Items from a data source
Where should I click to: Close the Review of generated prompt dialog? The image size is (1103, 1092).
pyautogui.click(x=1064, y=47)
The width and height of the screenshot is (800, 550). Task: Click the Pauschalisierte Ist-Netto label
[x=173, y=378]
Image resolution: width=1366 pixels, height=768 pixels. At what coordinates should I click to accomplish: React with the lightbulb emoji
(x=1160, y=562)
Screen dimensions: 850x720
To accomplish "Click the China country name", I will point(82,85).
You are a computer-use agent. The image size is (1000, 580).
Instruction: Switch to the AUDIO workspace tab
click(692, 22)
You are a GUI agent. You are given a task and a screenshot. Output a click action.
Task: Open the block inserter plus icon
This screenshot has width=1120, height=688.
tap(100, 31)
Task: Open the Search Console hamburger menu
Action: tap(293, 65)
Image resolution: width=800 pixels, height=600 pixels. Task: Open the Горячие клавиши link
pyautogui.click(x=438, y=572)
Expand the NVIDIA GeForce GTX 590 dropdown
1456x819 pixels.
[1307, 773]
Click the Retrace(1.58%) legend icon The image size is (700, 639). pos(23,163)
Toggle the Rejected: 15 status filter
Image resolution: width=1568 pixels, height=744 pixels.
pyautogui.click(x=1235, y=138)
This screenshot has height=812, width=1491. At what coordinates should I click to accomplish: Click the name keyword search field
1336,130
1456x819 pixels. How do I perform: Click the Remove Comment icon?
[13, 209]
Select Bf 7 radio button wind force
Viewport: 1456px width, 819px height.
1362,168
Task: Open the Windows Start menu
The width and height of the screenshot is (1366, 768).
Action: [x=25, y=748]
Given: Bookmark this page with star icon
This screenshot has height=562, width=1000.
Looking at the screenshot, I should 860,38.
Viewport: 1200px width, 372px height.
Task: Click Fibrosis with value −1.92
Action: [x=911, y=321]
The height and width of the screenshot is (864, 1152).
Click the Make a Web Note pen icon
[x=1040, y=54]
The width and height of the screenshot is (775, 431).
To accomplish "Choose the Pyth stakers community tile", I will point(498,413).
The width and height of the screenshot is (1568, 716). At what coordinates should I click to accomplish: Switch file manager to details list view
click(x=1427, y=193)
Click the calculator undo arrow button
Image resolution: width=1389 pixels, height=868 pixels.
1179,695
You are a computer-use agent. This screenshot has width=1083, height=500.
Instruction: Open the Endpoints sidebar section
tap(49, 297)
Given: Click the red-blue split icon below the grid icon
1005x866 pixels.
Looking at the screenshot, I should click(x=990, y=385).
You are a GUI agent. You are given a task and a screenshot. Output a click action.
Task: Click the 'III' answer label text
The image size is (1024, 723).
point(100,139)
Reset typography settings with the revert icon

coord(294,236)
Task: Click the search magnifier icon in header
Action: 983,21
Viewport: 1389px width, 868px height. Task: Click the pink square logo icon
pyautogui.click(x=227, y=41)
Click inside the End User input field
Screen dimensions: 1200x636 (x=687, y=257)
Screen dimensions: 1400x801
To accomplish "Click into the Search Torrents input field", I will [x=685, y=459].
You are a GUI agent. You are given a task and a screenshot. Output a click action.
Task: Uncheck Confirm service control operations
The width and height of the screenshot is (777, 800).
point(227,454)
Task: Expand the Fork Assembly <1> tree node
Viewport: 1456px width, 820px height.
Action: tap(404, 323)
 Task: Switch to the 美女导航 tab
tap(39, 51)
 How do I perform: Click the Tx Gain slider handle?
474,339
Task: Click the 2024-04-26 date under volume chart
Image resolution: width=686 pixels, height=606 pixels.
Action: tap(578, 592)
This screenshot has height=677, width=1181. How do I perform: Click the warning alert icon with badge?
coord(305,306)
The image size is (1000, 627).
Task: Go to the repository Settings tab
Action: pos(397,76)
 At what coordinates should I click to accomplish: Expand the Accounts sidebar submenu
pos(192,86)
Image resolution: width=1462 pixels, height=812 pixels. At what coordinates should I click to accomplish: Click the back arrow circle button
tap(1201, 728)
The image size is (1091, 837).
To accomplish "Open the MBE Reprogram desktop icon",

Work required =>
Change every occurrence of "Image resolution" in the material above to "Screen resolution", keeping everything else the same.

Full answer =>
Where should I click to: Close the Review of generated prompt dialog? The image size is (1103, 1092).
pyautogui.click(x=1064, y=47)
The width and height of the screenshot is (800, 550). Task: Click the Pauschalisierte Ist-Netto label
[x=173, y=378]
Screen resolution: width=1366 pixels, height=768 pixels. At what coordinates should I click to accomplish: React with the lightbulb emoji
(x=1160, y=562)
Screen dimensions: 850x720
To accomplish "Click the China country name", I will point(82,85).
You are a computer-use agent. The image size is (1000, 580).
Instruction: Switch to the AUDIO workspace tab
click(692, 22)
You are a GUI agent. You are given a task and a screenshot. Output a click action.
Task: Open the block inserter plus icon
This screenshot has width=1120, height=688.
tap(100, 31)
Task: Open the Search Console hamburger menu
Action: tap(293, 65)
Screen resolution: width=800 pixels, height=600 pixels. Task: Open the Горячие клавиши link
pyautogui.click(x=438, y=572)
Expand the NVIDIA GeForce GTX 590 dropdown
1456x819 pixels.
[1307, 773]
Click the Retrace(1.58%) legend icon The image size is (700, 639). pos(23,163)
Toggle the Rejected: 15 status filter
Screen resolution: width=1568 pixels, height=744 pixels.
pyautogui.click(x=1235, y=138)
This screenshot has height=812, width=1491. At what coordinates should I click to accomplish: Click the name keyword search field
1336,130
1456x819 pixels. How do I perform: Click the Remove Comment icon?
[13, 209]
Select Bf 7 radio button wind force
Viewport: 1456px width, 819px height.
1362,168
Task: Open the Windows Start menu
The width and height of the screenshot is (1366, 768).
Action: [x=25, y=748]
Given: Bookmark this page with star icon
This screenshot has height=562, width=1000.
Looking at the screenshot, I should 860,38.
Viewport: 1200px width, 372px height.
Task: Click Fibrosis with value −1.92
Action: [x=911, y=321]
The height and width of the screenshot is (864, 1152).
Click the Make a Web Note pen icon
[x=1040, y=54]
The width and height of the screenshot is (775, 431).
To accomplish "Choose the Pyth stakers community tile", I will point(498,413).
The width and height of the screenshot is (1568, 716). At what coordinates should I click to accomplish: Switch file manager to details list view
click(x=1427, y=193)
Click the calculator undo arrow button
Screen resolution: width=1389 pixels, height=868 pixels.
1179,695
You are a computer-use agent. This screenshot has width=1083, height=500.
Instruction: Open the Endpoints sidebar section
tap(49, 297)
Given: Click the red-blue split icon below the grid icon
1005x866 pixels.
Looking at the screenshot, I should click(x=990, y=385).
You are a GUI agent. You are given a task and a screenshot. Output a click action.
Task: Click the 'III' answer label text
The image size is (1024, 723).
point(100,139)
Reset typography settings with the revert icon

coord(294,236)
Task: Click the search magnifier icon in header
Action: 983,21
Viewport: 1389px width, 868px height. Task: Click the pink square logo icon
pyautogui.click(x=227, y=41)
Click inside the End User input field
Screen dimensions: 1200x636 (x=687, y=257)
Screen dimensions: 1400x801
To accomplish "Click into the Search Torrents input field", I will [x=685, y=459].
You are a GUI agent. You are given a task and a screenshot. Output a click action.
Task: Uncheck Confirm service control operations
The width and height of the screenshot is (777, 800).
point(227,454)
Task: Expand the Fork Assembly <1> tree node
Viewport: 1456px width, 820px height.
Action: tap(404, 323)
 Task: Switch to the 美女导航 tab
tap(39, 51)
 How do I perform: Click the Tx Gain slider handle?
474,339
Task: Click the 2024-04-26 date under volume chart
Screen resolution: width=686 pixels, height=606 pixels.
Action: tap(578, 592)
This screenshot has height=677, width=1181. How do I perform: Click the warning alert icon with badge?
coord(305,306)
The image size is (1000, 627).
Task: Go to the repository Settings tab
Action: pos(397,76)
 At what coordinates should I click to accomplish: Expand the Accounts sidebar submenu
pos(192,86)
Screen resolution: width=1462 pixels, height=812 pixels. At what coordinates should I click to accomplish: Click the back arrow circle button
tap(1201, 728)
The image size is (1091, 837).
To accomplish "Open the MBE Reprogram desktop icon",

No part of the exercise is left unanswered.